4. Non-coding RNA regulation: special RNAs that don’t code for protein (miRNAs and lncRNAs) and modulate gene expression post-transcriptionally. Aging can affect the expression of these non-coding RNAs, disrupting their role in gene regulation.

Epigenetic alterations contribute to aging by causing a loss of cellular identity (e.g., stem cells losing their differentiation potential), increasing the expression of pro-inflammatory and pro-aging genes, impairing DNA repair and mitochondrial function, and leading to a decline in tissue regeneration and resilience.

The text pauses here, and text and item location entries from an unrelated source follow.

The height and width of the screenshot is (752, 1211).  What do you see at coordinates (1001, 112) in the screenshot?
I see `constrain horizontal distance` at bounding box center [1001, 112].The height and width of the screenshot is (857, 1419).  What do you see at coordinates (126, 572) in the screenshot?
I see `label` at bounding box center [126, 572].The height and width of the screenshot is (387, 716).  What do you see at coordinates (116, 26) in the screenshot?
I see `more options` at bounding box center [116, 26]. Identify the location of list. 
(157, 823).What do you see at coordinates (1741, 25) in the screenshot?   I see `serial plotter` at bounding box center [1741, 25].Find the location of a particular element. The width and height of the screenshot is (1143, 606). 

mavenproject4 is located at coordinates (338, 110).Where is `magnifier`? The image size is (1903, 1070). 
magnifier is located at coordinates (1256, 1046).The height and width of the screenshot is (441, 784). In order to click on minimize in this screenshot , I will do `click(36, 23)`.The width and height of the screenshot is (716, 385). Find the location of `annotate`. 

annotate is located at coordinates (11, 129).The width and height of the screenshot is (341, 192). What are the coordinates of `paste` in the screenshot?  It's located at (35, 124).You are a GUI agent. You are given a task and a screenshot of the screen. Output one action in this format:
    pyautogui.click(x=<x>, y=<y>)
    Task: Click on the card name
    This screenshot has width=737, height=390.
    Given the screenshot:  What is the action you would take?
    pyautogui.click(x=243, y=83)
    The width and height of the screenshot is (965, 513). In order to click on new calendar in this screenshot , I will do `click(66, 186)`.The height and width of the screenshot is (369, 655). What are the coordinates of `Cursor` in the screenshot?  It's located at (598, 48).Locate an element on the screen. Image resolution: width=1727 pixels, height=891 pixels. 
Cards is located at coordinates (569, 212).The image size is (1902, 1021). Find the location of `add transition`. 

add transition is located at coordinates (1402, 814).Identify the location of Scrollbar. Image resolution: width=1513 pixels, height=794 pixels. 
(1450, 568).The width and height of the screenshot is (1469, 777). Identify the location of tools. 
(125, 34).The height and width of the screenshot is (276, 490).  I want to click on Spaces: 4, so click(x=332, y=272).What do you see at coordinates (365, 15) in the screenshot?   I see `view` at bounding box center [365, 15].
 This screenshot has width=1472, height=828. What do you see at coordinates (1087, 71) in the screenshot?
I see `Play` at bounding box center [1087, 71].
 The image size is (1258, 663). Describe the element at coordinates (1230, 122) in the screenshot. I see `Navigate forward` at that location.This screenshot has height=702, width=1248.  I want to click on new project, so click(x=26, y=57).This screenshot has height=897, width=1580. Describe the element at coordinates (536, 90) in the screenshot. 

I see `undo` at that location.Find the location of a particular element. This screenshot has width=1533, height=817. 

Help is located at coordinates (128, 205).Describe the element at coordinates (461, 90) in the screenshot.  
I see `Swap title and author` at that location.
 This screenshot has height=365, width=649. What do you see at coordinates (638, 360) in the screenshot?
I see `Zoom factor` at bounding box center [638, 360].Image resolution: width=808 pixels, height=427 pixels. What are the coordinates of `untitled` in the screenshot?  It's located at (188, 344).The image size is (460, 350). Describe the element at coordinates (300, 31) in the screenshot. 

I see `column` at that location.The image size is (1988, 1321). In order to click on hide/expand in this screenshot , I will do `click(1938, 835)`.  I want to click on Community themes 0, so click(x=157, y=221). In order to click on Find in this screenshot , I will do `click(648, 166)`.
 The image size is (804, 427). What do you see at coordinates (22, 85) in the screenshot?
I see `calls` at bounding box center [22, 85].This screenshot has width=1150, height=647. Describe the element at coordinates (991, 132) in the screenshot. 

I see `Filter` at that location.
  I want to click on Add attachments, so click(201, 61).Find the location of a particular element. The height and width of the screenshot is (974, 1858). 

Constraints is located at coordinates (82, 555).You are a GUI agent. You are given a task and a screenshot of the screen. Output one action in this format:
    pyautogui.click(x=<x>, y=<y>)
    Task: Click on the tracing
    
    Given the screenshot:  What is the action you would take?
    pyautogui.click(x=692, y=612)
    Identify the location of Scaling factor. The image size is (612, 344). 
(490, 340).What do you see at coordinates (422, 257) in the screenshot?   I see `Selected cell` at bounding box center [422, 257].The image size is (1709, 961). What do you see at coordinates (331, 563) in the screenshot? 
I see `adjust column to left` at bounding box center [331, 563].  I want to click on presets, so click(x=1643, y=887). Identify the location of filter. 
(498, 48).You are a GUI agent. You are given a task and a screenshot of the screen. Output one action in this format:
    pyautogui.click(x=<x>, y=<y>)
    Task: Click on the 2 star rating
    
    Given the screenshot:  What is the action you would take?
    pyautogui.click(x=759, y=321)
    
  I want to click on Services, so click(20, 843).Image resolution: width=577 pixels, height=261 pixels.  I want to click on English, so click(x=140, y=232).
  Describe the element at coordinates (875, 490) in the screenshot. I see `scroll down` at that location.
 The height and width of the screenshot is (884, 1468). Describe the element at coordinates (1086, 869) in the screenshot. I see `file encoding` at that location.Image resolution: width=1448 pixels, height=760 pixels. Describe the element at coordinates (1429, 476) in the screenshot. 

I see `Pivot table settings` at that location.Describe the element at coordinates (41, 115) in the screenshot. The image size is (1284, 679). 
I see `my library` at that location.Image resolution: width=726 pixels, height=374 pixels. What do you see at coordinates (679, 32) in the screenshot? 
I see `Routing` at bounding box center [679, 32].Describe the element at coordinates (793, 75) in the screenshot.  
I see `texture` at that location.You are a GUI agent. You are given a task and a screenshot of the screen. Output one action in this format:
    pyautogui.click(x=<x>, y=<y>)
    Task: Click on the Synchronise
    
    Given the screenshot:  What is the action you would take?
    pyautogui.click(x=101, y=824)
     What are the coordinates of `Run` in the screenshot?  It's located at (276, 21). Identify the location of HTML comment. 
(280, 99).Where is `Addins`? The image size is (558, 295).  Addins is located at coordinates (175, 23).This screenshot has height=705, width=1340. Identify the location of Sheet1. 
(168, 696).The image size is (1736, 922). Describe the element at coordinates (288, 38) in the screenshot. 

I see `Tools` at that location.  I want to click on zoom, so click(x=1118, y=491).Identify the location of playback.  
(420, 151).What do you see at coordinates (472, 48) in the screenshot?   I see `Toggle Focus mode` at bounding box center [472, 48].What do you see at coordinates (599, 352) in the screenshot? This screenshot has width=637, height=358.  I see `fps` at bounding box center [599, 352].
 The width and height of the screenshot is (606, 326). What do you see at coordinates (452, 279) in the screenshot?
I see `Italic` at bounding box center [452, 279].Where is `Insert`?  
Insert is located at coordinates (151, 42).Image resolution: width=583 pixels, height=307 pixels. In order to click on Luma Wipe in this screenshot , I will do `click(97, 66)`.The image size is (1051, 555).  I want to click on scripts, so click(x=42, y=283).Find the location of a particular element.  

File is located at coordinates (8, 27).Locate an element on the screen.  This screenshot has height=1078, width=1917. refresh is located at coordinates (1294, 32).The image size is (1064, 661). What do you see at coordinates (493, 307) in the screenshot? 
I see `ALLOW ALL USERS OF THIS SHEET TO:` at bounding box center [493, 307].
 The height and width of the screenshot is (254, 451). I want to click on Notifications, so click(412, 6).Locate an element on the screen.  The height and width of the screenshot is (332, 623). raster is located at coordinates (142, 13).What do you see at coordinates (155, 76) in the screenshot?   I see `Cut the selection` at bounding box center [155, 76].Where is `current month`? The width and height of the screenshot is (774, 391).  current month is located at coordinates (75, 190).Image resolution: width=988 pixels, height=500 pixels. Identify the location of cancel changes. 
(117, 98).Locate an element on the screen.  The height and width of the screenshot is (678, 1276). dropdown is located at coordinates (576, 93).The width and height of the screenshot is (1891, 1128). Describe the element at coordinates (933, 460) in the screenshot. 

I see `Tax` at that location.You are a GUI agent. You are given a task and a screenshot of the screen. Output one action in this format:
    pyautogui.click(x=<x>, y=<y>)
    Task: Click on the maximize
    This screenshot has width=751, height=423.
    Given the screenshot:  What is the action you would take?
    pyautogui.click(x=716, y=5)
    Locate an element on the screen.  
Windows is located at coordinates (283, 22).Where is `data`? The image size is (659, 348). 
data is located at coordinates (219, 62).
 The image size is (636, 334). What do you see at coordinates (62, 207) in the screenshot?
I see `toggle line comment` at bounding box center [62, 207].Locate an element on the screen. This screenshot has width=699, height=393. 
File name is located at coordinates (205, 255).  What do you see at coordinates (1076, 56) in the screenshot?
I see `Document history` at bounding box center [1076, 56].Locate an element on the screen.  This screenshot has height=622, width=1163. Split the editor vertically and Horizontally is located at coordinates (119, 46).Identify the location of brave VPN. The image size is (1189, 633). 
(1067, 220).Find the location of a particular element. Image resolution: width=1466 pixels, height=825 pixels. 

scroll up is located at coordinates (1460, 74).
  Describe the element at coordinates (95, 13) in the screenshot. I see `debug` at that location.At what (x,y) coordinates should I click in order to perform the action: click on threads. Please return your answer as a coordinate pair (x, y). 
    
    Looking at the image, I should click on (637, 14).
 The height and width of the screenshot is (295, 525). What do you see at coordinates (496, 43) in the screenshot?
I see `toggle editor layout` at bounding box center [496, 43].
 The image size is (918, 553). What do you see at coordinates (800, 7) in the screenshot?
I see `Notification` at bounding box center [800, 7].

Spermidine has been shown to play a role in preventing epigenetic alterations that contribute to aging through several key mechanisms:

1. Enhances autophagy: Spermidine triggers autophagy, the process where cells clean up damaged proteins and organelles. By encouraging autophagy, it helps clear out damaged histones and other regulators of gene expression, ensuring the chromatin structure stays in good shape. This helps prevent the buildup of dysfunctional epigenetic markers that can accelerate aging.
2. Modulates histone acetylation: A paper published in the journal Nature Cell Biology showed that spermidine induces hypoacetylation of histone H3 (one of the 5 main histone proteins involved in the structure of chromatin). ​This process involves the inhibition of histone acetyltransferases (HATs), leading to the deacetylation of specific lysyl residues on histone H3. The hypoacetylation of histone H3 is associated with the suppression of oxidative stress and necrosis, and it correlates with the upregulation of autophagy-related genes. This epigenetic modification is crucial for the extension of lifespan in various organisms, including yeast, flies, worms, and human cells. Spermidine can also activate histone deacetylases (HDACs), such as SIRT1, which remove acetyl groups from histones. By keeping histone acetylation in balance, spermidine helps ensure that genes aren’t mistakenly turned on or off, a common issue with aging.
3. Reduces oxidative stress: Spermidine has antioxidant properties that reduce oxidative stress, a major driver of epigenetic alterations. Oxidative stress can damage DNA and mess with DNA methylation patterns. By reducing oxidative stress, spermidine helps protect the integrity of the epigenome, preventing the drift that happens as we age.
4. Supports DNA methylation patterns: Spermidine may influence DNA methyltransferases (DNMTs), enzymes responsible for adding methyl groups to DNA, which regulate gene expression. By maintaining proper DNA methylation patterns, spermidine helps prevent the silencing of tumor suppressor genes or the activation of oncogenes, which are common epigenetic changes in aging.
5. Activates SIRT1 and other longevity pathways: By activating SIRT1, spermidine helps counteract age-related epigenetic changes, such as the loss of heterochromatin (tightly packed DNA) and the accumulation of repressive epigenetic marks.
6. Promotes cellular homeostasis: Spermidine supports overall cellular homeostasis by improving mitochondrial function, reducing inflammation, and enhancing stress resistance. A stable cellular environment reduces the likelihood of epigenetic dysregulation, preserving youthful gene expression patterns. 

TLDR!

Spermidine prevents epigenetic alterations by enhancing autophagy, modulating histone acetylation, reducing oxidative stress, supporting DNA methylation patterns, and activating longevity pathways like SIRT1. These actions help maintain proper gene expression and chromatin structure, counteracting the epigenetic changes that drive aging and age-related diseases. By preserving the epigenome, spermidine contributes to healthier aging and longevity.